Montauk Point is sometimes called "The End". Not in the sense that civilization has stopped, but simply in the sense that the voyage through vast, variegated views and vistas is the means to the modest Mecca of Montauk: The End. It's a point, a cliff, and a cove. It's the rural to the rural, a bohemian abode of blissful beach. And it's "the" place to surf! But not the only place!
Surfing exploded in our culture in the 1960s and by the 1970s it really grew on the East End. To this day Montauk, once commonly considered a quaint fishing village, collects surfers like my bathing suit catches bits of sand and shell.
"Gidget was the fuse that lit the surf explosion," surfing writer Ben Marcus told me in an interview about the history of surfboards. "Gidget is actually a pretty interesting movie and a fairly serious attempt to capture the surf culture of the 50s. [It was a] Pandora's Box in a way." Since then, champions and amateurs alike have flocked to Montauk to surf.
Photographers come out to catch the surfers where the breaks are happening and the locals watch as the area becomes more and more popular.
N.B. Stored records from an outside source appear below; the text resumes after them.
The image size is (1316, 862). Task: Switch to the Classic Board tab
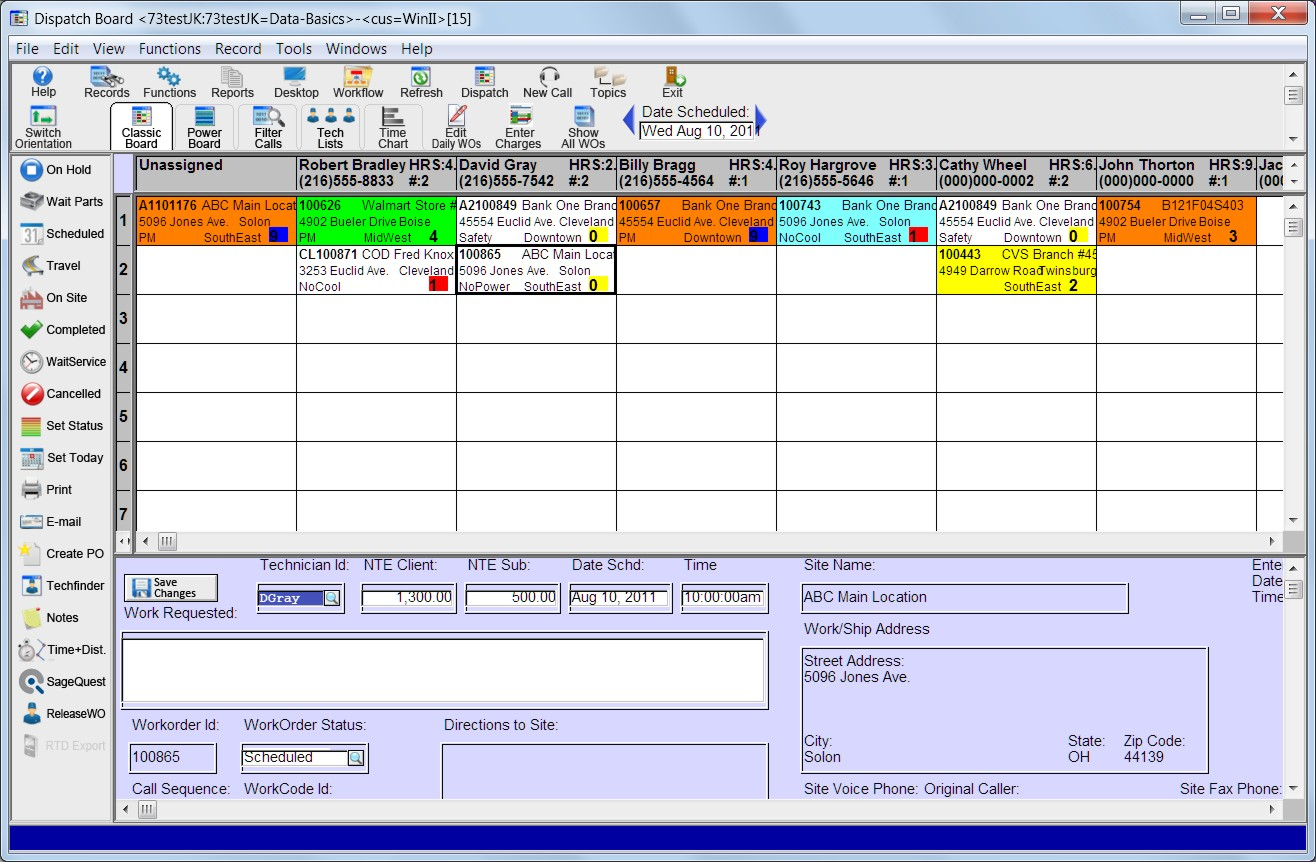click(x=140, y=126)
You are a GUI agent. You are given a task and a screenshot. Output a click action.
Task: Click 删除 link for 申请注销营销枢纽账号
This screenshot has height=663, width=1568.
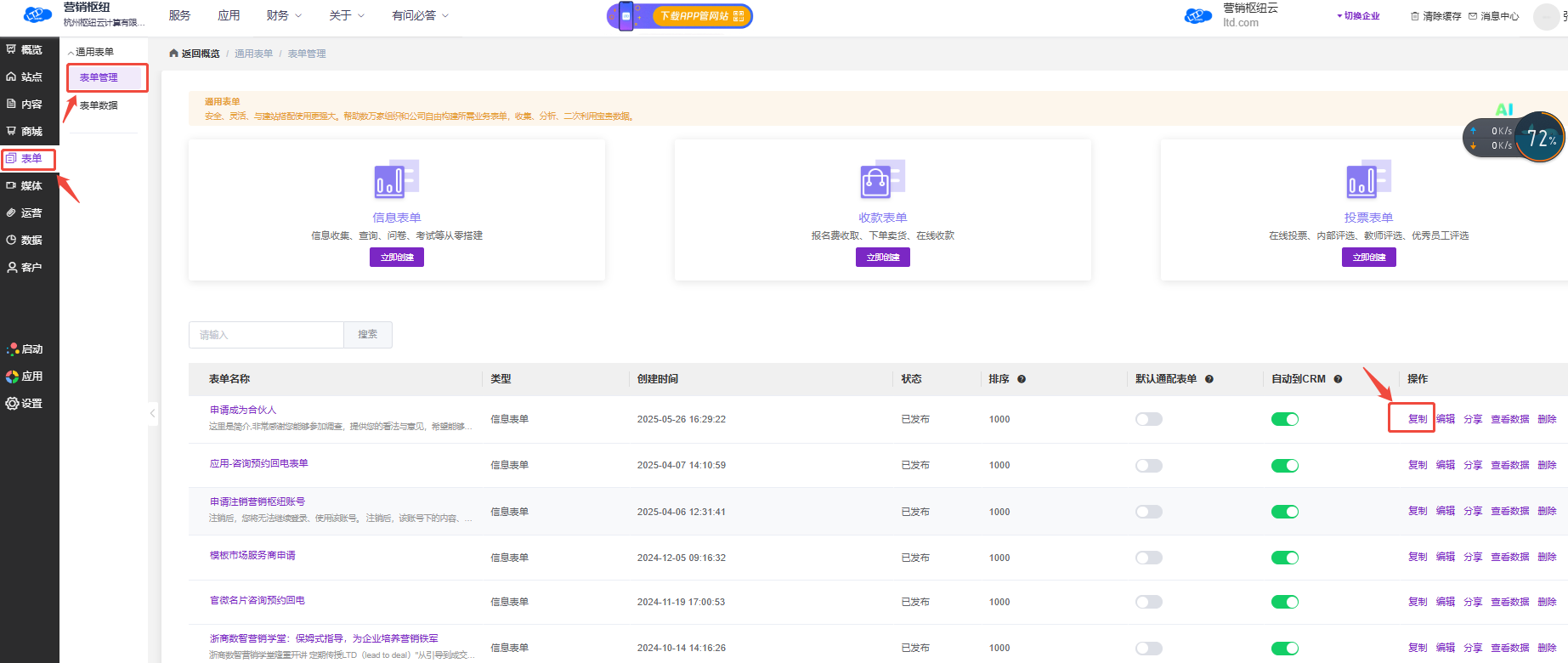click(1547, 511)
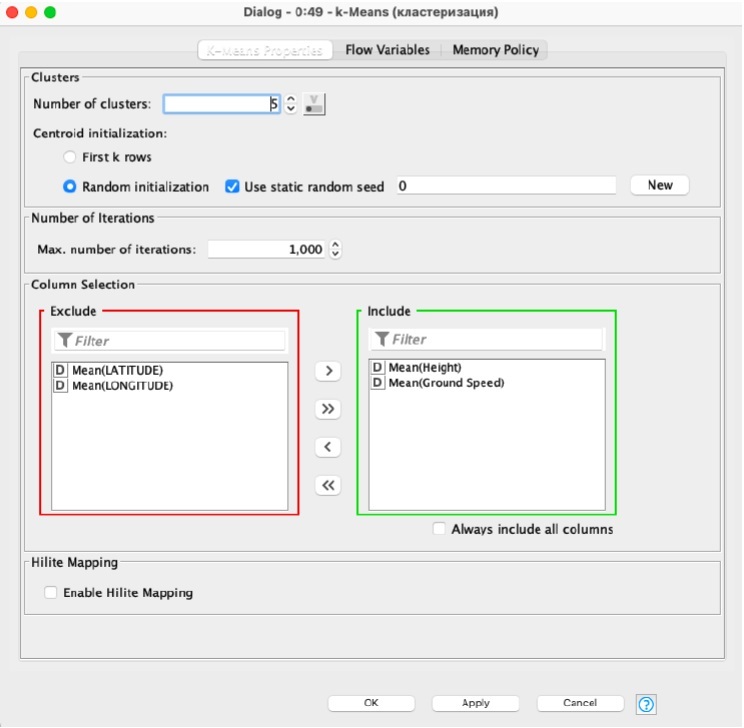Open the Memory Policy tab
Image resolution: width=744 pixels, height=728 pixels.
(x=495, y=50)
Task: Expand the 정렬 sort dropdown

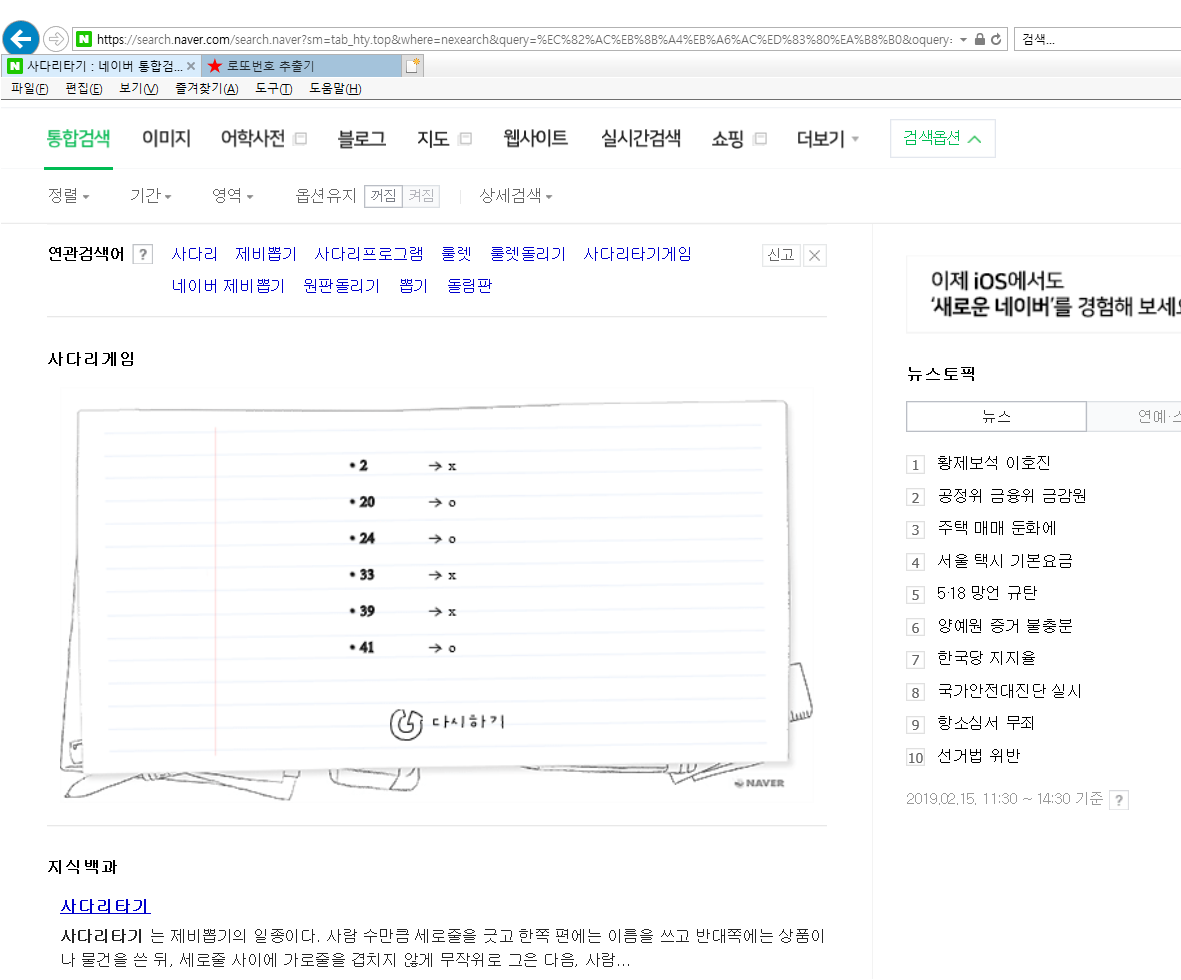Action: (68, 196)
Now the East End has more than its fair share surf shops, hang outs, and young men and women ready to tackle the rolling rhythm of the ocean on its way to meet our sandy shores.
"There are plenty of breaks out here for everyone," Tom Naro, a local surfer, said to me by phone on his way to check the waves one day. "Exploring the shoreline and finding the break is part of the fun. It's part of the game. Everyday you go out there and find your favorite break spot and if it's not happening then you cruise around looking for something that works."
A resident surfer for more than a decade, Tom was originally a Queens kid who started body surfing when his family trekked out East in the 1970s. A while ago he decided that East End living was the life for him and moved out here full time.
"The water, surfing, absolutely has a calling to it," he told me. "While I surf I appreciate nature, the air, the waves, the water and the earth." Tom has answered that call for ten years and counting.
While Montauk has proven to be a very popular spot, Tom told me that there are breaks all the way from Moriches Inlet to The End.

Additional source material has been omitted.